Post 50: Good Research Takes are Not Sufficient for Good Strategic Takes

TL;DR Having a good research track record is some evidence of good big-picture takes about AGI, but it's weak evidence. Strategic thinking is hard, and requires different skills. But people often conflate these skills, leading to excessive deference to researchers in the field, without evidence that that person is good at strategic thinking specifically.

Introduction

I often find myself giving talks or Q&As about mechanistic interpretability research. But inevitably, I'll get questions about the big picture: "What's the theory of change for interpretability?", "Is this really going to help with alignment?", "Does any of this matter if we can’t ensure all labs take alignment seriously?". And I think people take my answers to these way too seriously.

These are great questions, and I'm happy to try answering them. But I've noticed a bit of a pathology: people seem to assume that because I'm (hopefully!) good at the research, I'm automatically well-qualified to answer these broader strategic questions. I think this is a mistake, a form of undue deference that is both incorrect and unhelpful. I certainly try to have good strategic takes, and I think this makes me better at my job, but this is far from sufficient. Being good at research and being good at high level strategic thinking are just fairly different skillsets!

But isn’t someone being good at research strong evidence they’re also good at strategic thinking? I personally think it’s moderate evidence, but far from sufficient. One key factor is that a very hard part of strategic thinking is the lack of feedback. Your reasoning about confusing long-term factors need to extrapolate from past trends and make analogies from things you do understand better, and it can be quite hard to tell if what you're saying is complete bullshit or not. In an empirical science like mechanistic interpretability, however, you can get a lot more feedback. I think there's a certain kind of researcher who thrives in environments where they can get lots of feedback, but has much worse performance in domains without, where they e.g. form bad takes about the strategic picture and just never correct them because there's never enough evidence to convince them otherwise. It's just a much harder and rarer skill set to be good at something in the absence of good feedback.

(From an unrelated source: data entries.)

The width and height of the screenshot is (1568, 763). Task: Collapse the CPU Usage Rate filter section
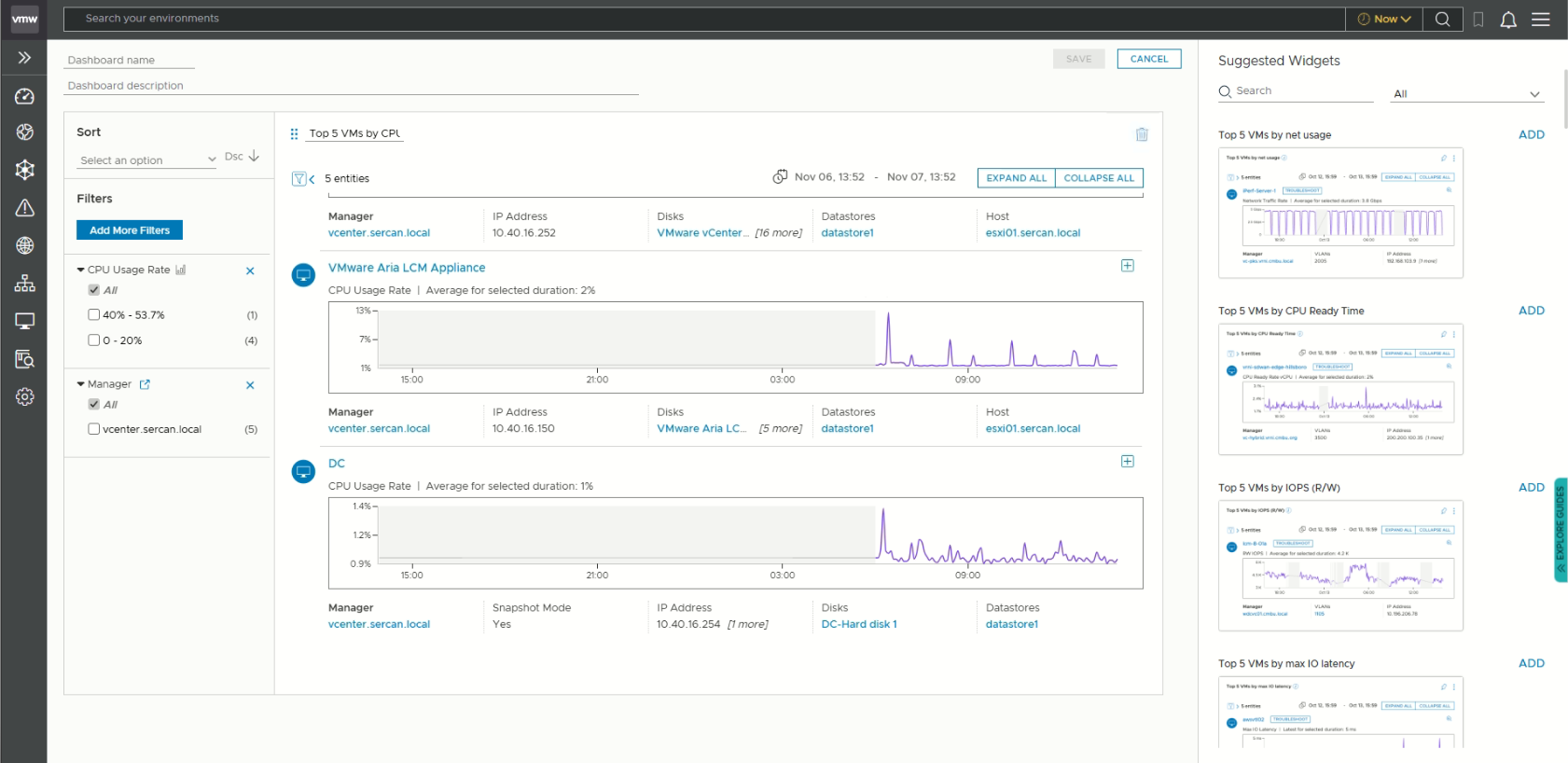coord(81,270)
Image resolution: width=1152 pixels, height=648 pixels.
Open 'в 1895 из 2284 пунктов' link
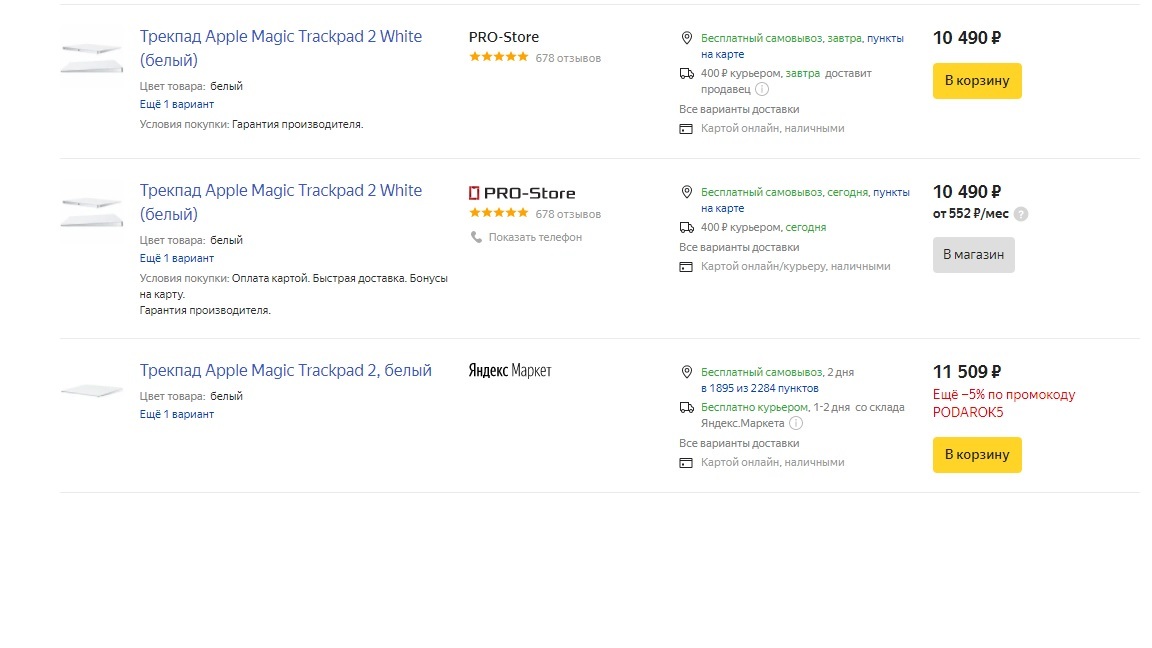(760, 388)
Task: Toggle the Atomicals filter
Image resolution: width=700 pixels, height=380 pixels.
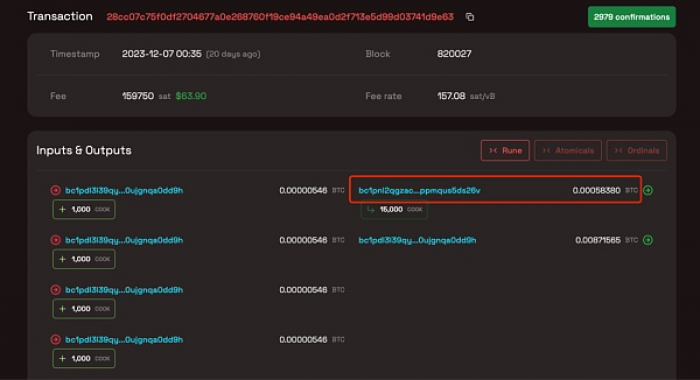Action: click(x=568, y=150)
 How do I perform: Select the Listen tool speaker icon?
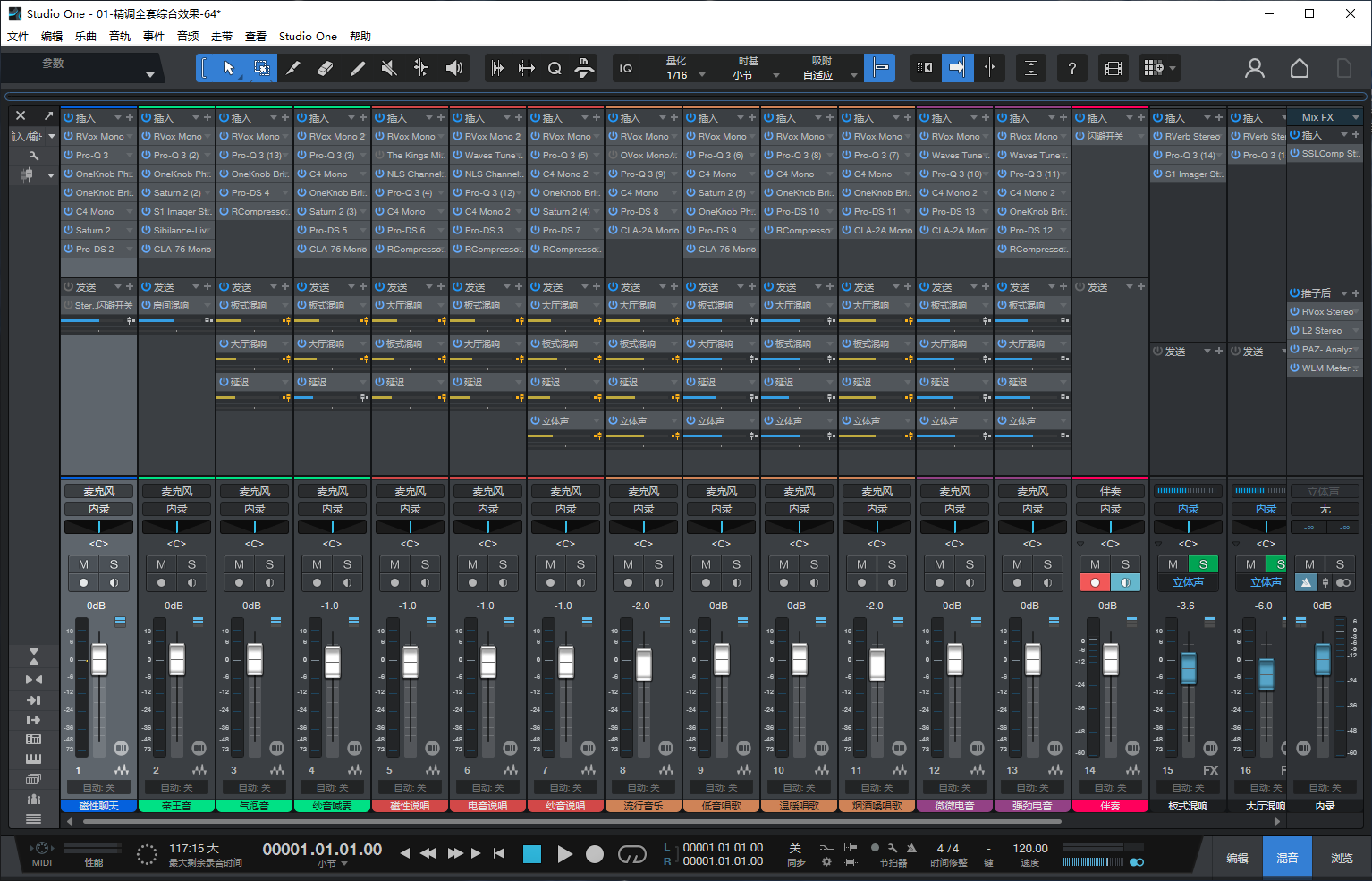[x=454, y=67]
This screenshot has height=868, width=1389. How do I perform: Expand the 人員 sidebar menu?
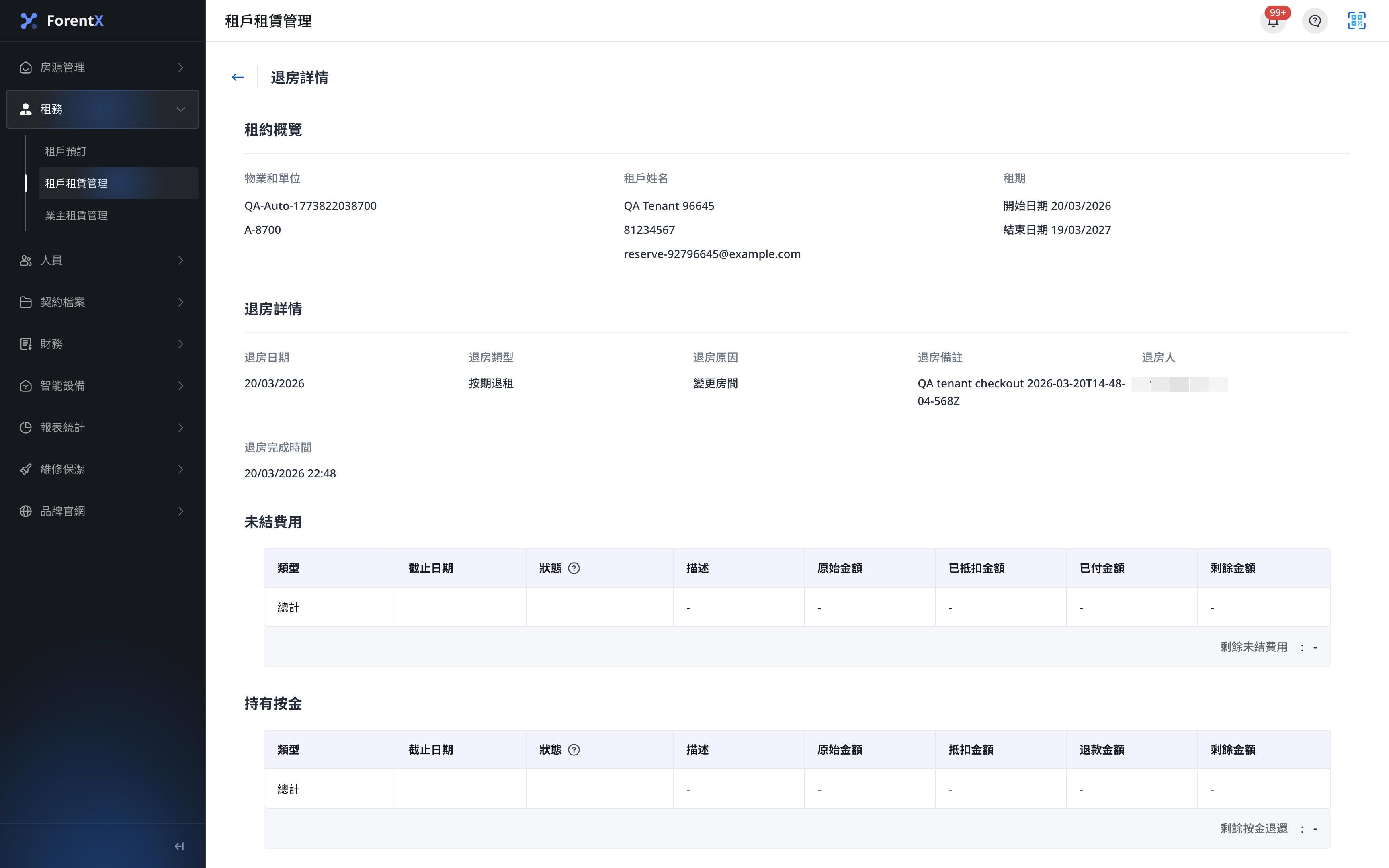click(x=102, y=260)
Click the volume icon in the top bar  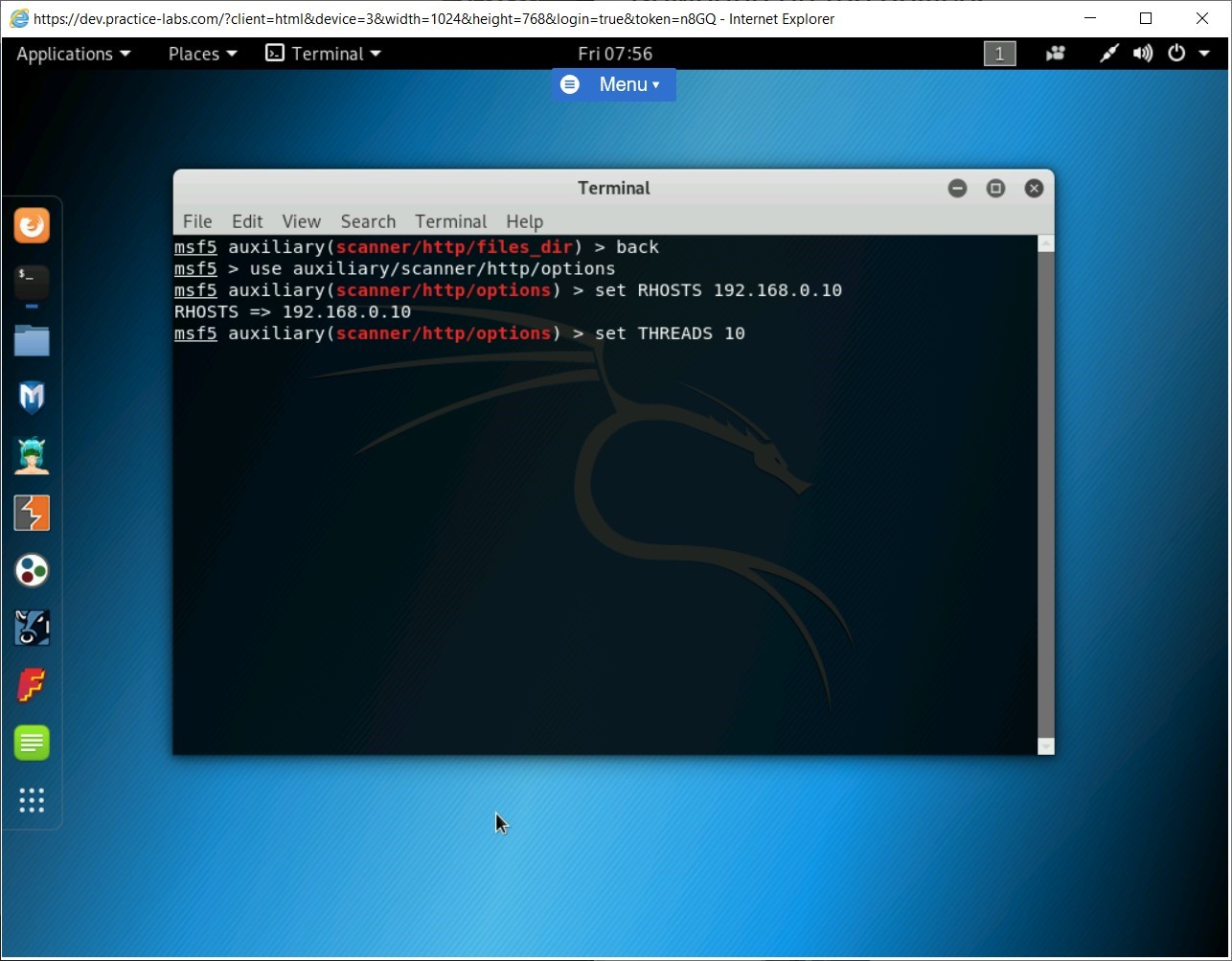1143,54
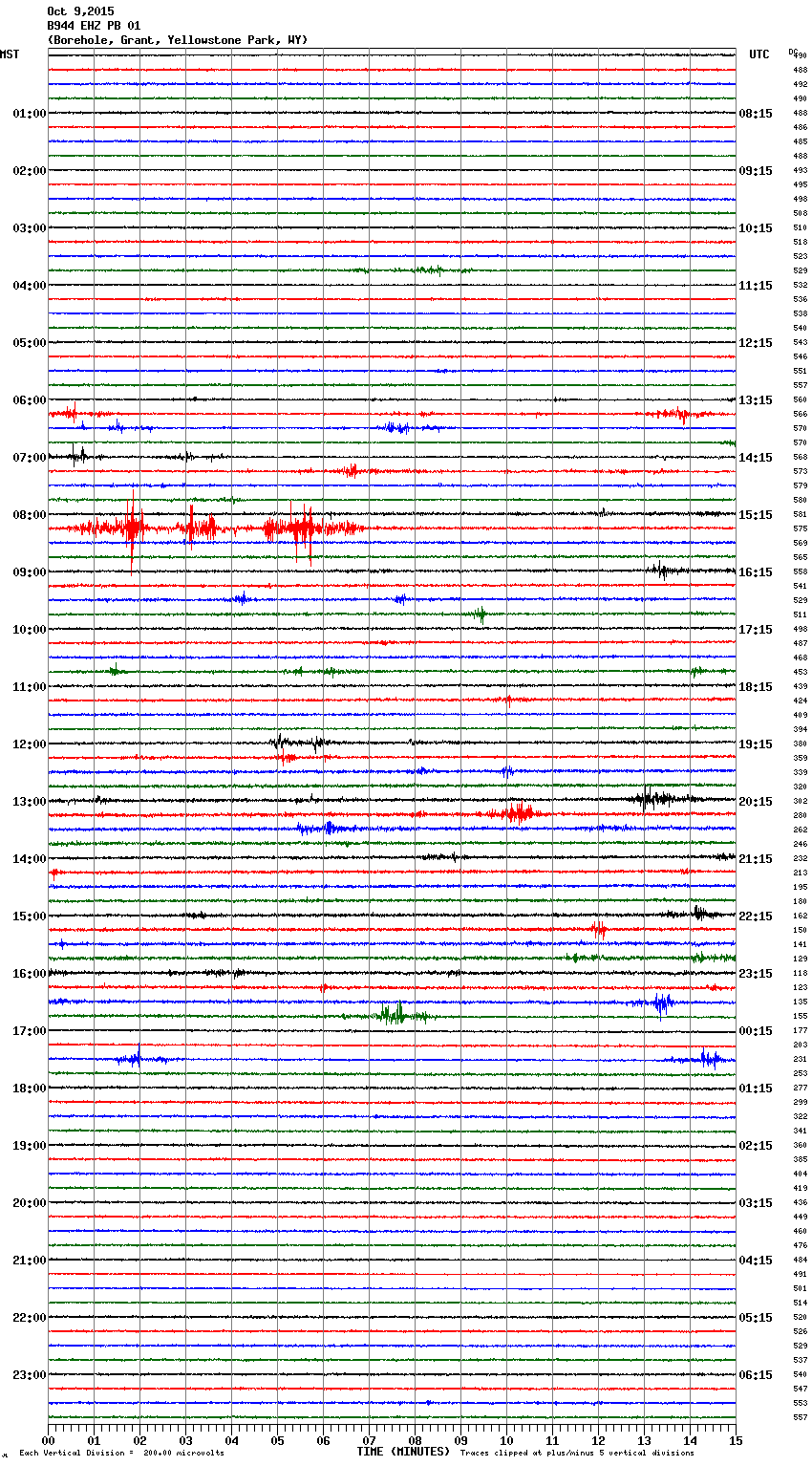This screenshot has width=812, height=1466.
Task: Click the Borehole, Grant, Yellowstone Park location text
Action: pos(177,40)

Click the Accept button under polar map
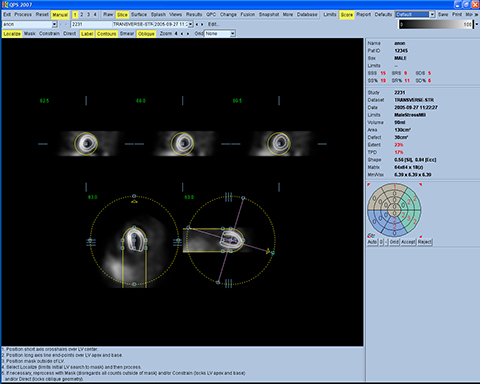tap(408, 242)
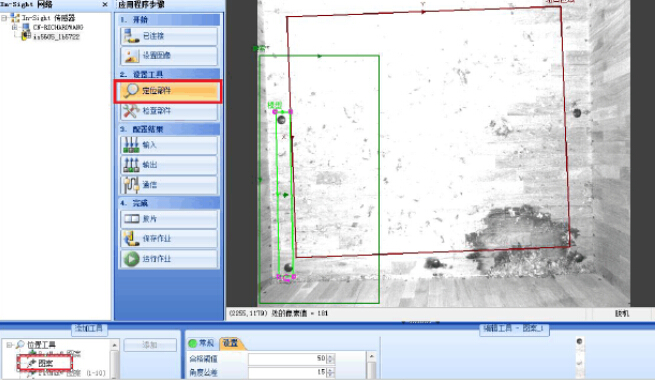Close the In-Sight 网络 panel
The height and width of the screenshot is (380, 655).
tap(105, 4)
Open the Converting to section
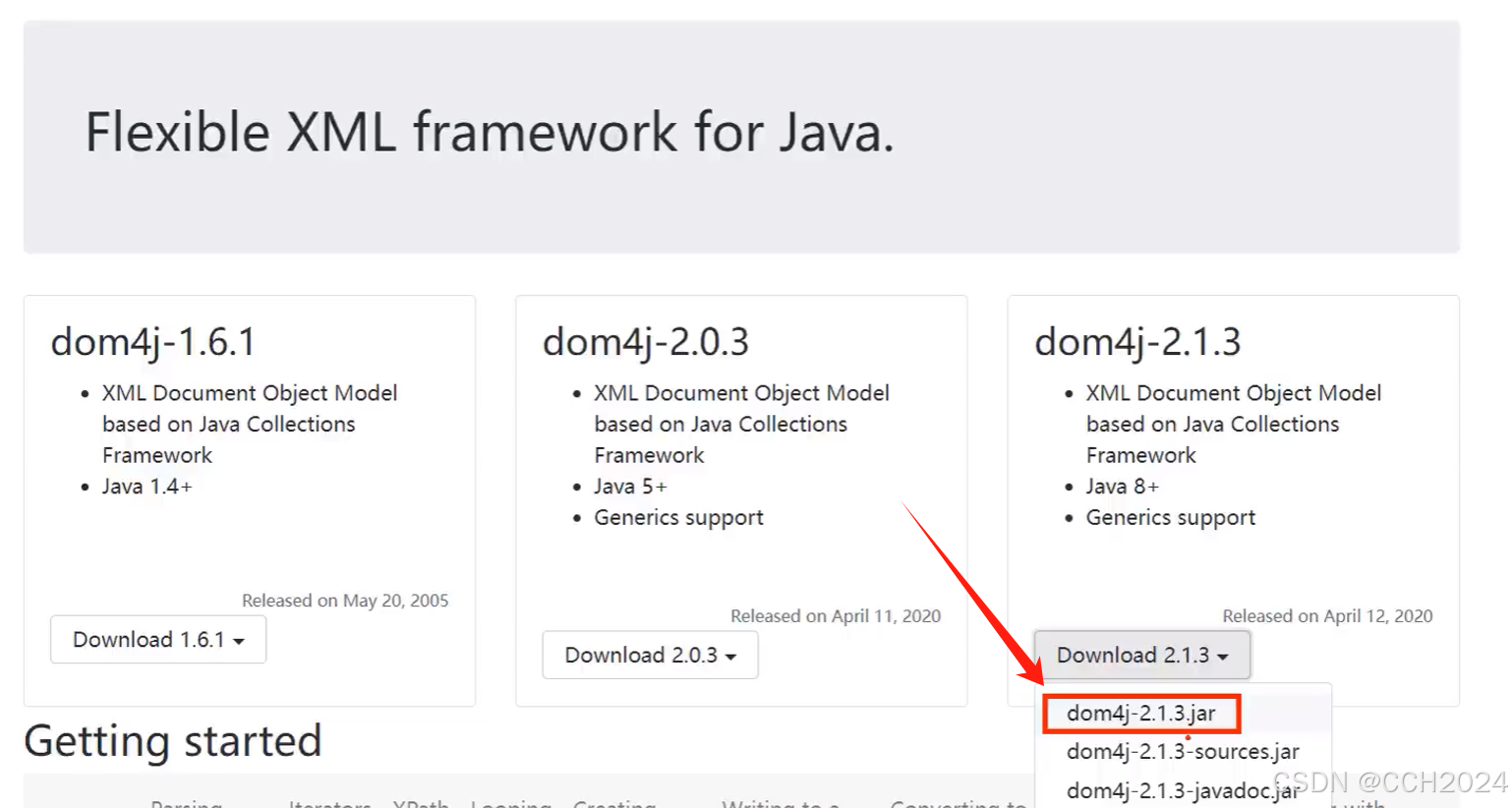 tap(959, 803)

Having good strategic takes is hard, especially in a field as complex and uncertain as AGI Safety. It requires clear thinking about deeply conceptual issues, in a space where there are many confident yet contradictory takes, and a lot of superficially compelling yet simplistic models. So what does it take?

Factors of Good Strategic Takes

As discussed above, ability to think clearly about thorny issues is crucial, and is a rare skill that is only somewhat used in empirical research. Lots of research projects I do feel more like plucking the low hanging fruit. I do think someone doing ground-breaking research is better evidence here, like Chris Olah’s original circuits work, especially if done multiple times (once could just be luck!). Though even then, it's evidence of the ability to correctly pursue ambitious research goals, but not necessarily to identify which ones will actually matter come AGI.

Domain knowledge of the research area is important. However, the key thing is not necessarily deep technical knowledge, but rather enough competence to tell when you're saying something deeply confused. Or at the very least, enough ready access to experts that you can calibrate yourself. You also need some sense of what the technique is likely to eventually be capable of and what limitations it will face.

But you don't necessarily need deep knowledge of all the recent papers so you can combine all the latest tricks. Being good at writing inference code efficiently or iterating quickly in a Colab notebook—these skills are crucial to research but just aren't that relevant to strategic thinking, except insofar as they potentially build intuitions.

Time spent thinking about the issue definitely helps, and correlates with research experience. Having my day job be hanging out with other people who think about the AGI safety problem is super useful. Though note that people's opinions are often substantially reflections of the people they speak to most, rather than what’s actually true. 

It’s also useful to just know what people in the field believe, so I can present an aggregate view - this is something where deferring to experienced researchers makes sense.

I think there's also diverse domain expertise that's needed for good strategic takes that isn't needed for good research takes, and most researchers (including me) haven't been selected for having, e.g.:

  • A good understanding of what the capabilities and psychology of future AI will look like

  • Economic and political situations likely to surround AI development - e.g. will there be a Manhattan project for AGI? 

  • What kind of solutions are likely to be implemented by labs and governments – e.g. how much willingness will there be to pay an alignment tax?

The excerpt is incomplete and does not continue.